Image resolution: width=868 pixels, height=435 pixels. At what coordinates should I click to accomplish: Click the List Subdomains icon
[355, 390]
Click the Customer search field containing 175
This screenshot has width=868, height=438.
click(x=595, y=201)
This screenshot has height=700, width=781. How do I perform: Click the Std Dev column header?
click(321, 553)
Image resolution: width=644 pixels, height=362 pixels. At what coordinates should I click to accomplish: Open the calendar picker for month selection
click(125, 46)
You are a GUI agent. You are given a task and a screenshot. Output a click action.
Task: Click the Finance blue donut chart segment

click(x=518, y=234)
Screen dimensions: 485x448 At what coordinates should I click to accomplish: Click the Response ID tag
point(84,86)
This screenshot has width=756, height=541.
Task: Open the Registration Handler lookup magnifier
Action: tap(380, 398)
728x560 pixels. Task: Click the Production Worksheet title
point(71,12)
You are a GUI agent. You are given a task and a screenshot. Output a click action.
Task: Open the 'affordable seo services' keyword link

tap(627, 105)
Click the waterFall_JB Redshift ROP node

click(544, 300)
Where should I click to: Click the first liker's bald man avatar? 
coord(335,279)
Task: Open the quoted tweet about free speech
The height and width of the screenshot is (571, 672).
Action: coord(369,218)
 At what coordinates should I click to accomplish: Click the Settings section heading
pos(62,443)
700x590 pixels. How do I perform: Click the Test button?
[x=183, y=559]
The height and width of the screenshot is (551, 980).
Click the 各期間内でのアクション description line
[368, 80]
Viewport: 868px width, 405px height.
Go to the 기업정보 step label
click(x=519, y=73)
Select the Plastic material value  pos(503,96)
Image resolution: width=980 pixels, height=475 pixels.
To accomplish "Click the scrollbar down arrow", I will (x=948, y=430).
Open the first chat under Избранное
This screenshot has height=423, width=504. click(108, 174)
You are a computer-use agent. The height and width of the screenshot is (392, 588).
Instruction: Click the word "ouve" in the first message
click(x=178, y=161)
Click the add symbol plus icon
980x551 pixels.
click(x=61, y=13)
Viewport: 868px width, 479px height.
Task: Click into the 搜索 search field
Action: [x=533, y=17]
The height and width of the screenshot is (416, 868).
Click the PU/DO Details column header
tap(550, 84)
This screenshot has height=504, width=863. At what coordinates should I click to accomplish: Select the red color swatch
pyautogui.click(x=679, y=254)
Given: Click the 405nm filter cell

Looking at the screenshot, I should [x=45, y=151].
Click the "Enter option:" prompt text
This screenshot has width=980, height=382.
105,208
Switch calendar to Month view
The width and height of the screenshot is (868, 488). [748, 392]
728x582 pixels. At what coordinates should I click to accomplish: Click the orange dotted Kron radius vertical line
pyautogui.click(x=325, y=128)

.....

▶ **WRITTEN TASK**
Copy out every row above, swapping "column header" for "column heading" each time it appears and keeping everything else the same.

▶ **SOLUTION**
Image resolution: width=868 pixels, height=435 pixels. At what coordinates should I click to accomplish: Click the List Subdomains icon
[355, 390]
Click the Customer search field containing 175
This screenshot has width=868, height=438.
click(x=595, y=201)
This screenshot has height=700, width=781. How do I perform: Click the Std Dev column heading?
click(321, 553)
Image resolution: width=644 pixels, height=362 pixels. At what coordinates should I click to accomplish: Open the calendar picker for month selection
click(125, 46)
You are a GUI agent. You are given a task and a screenshot. Output a click action.
Task: Click the Finance blue donut chart segment

click(x=518, y=234)
Screen dimensions: 485x448 At what coordinates should I click to accomplish: Click the Response ID tag
point(84,86)
This screenshot has width=756, height=541.
Task: Open the Registration Handler lookup magnifier
Action: tap(380, 398)
728x560 pixels. Task: Click the Production Worksheet title
point(71,12)
You are a GUI agent. You are given a task and a screenshot. Output a click action.
Task: Open the 'affordable seo services' keyword link

tap(627, 105)
Click the waterFall_JB Redshift ROP node

click(544, 300)
Where should I click to: Click the first liker's bald man avatar? 
coord(335,279)
Task: Open the quoted tweet about free speech
The height and width of the screenshot is (571, 672).
Action: coord(369,218)
 At what coordinates should I click to accomplish: Click the Settings section heading
pos(62,443)
700x590 pixels. How do I perform: Click the Test button?
[x=183, y=559]
The height and width of the screenshot is (551, 980).
Click the 各期間内でのアクション description line
[368, 80]
Viewport: 868px width, 405px height.
Go to the 기업정보 step label
click(x=519, y=73)
Select the Plastic material value  pos(503,96)
Image resolution: width=980 pixels, height=475 pixels.
To accomplish "Click the scrollbar down arrow", I will (x=948, y=430).
Open the first chat under Избранное
This screenshot has height=423, width=504. click(108, 174)
You are a computer-use agent. The height and width of the screenshot is (392, 588).
Instruction: Click the word "ouve" in the first message
click(x=178, y=161)
Click the add symbol plus icon
980x551 pixels.
click(x=61, y=13)
Viewport: 868px width, 479px height.
Task: Click into the 搜索 search field
Action: [x=533, y=17]
The height and width of the screenshot is (416, 868).
Click the PU/DO Details column heading
tap(550, 84)
This screenshot has height=504, width=863. At what coordinates should I click to accomplish: Select the red color swatch
pyautogui.click(x=679, y=254)
Given: Click the 405nm filter cell

Looking at the screenshot, I should [x=45, y=151].
Click the "Enter option:" prompt text
This screenshot has width=980, height=382.
105,208
Switch calendar to Month view
The width and height of the screenshot is (868, 488). [748, 392]
728x582 pixels. At what coordinates should I click to accomplish: Click the orange dotted Kron radius vertical line
pyautogui.click(x=325, y=128)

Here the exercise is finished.